Bits of yellow could still be seen in the creases of Matthew’s neck and in his ears.
Stefan processed this for a moment. Then he said words that sent a shock through the entire student body of Richard Gere Middle School. “Yo,” he said. “Listen up,” he added. “MacAvoy is under my wing.”
“No way!” Matthew snarled.
So Stefan took two steps. His face was very close to Matthew’s face and a person who didn’t know better might think they were going to kiss.
That was not happening.
Instead, Stefan repeated it slowly, word by word. “Under. My. Wing.”
Which settled it.
A REALLY, REALLY LONG TIME AGO…
o twelve-year-old Grimluk hit the road as a fleer. He wasn’t quite sure why he was supposed to flee from the Pale Queen, but he knew that’s what people did. And in those days long, long ago, smart people didn’t ask too many questions when they heard trouble was on the way.
Grimluk rounded up Gelidberry, their nameless baby son and the cows and hit the road.

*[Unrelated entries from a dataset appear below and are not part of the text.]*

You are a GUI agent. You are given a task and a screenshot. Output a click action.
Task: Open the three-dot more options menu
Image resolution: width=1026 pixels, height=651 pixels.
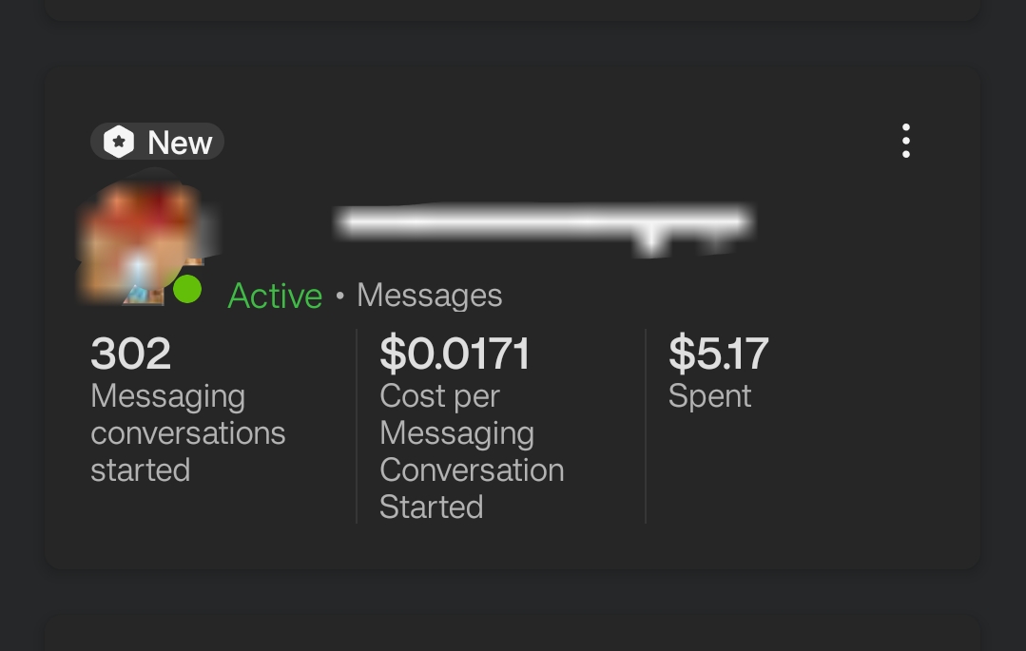coord(905,142)
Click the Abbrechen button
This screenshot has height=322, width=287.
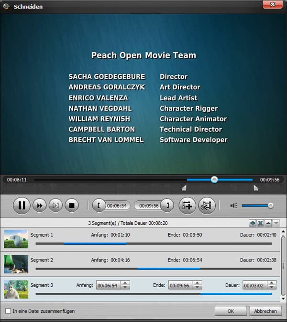(x=265, y=311)
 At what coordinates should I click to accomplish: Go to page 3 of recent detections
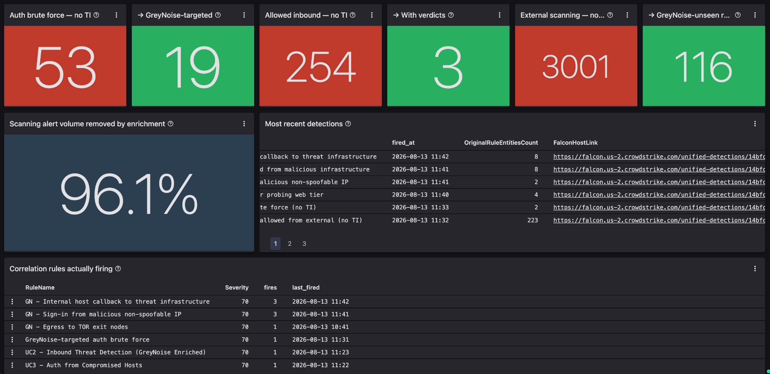(x=305, y=244)
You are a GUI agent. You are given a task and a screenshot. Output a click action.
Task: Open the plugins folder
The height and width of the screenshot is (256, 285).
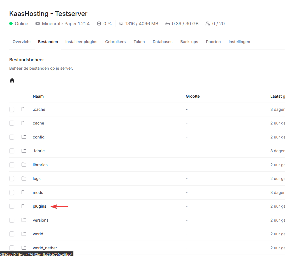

They carried with them all their most prized possessions:
One thin mattress made of straw and pigeon feathers that was home to approximately eighty thousand bedbugs – although Grimluk could never have conceived of such a vast number
A lump of clay shaped like a fat woman with a giant mouth that was the family’s goddess, Gordia
One small hatchet with sharpening stone
A cook pot with an actual metal handle (the family’s most valuable object and one of the reasons many others in the village were jealous of Grimluk and thought he and his family were kind of snooty)
One jar of bold ale, a beverage made of fermented milk and cow sweat flavoured with crushed nettles
The tinderbox, which contained a piece of rock, a sliver of steel that had once chipped off the baron’s sword and a tiny bundle of dry grass
Gelidberry’s sewing kit, consisting of a thorn with a hole in one end, a nice spool of cowtail-hair thread and a six-inch-square piece of wool
The family spoon
Other than this they had the clothes on their backs, their foot wrappings, their caps, the baby’s blanket and various lice, fleas, ticks, crusted filth and face grease.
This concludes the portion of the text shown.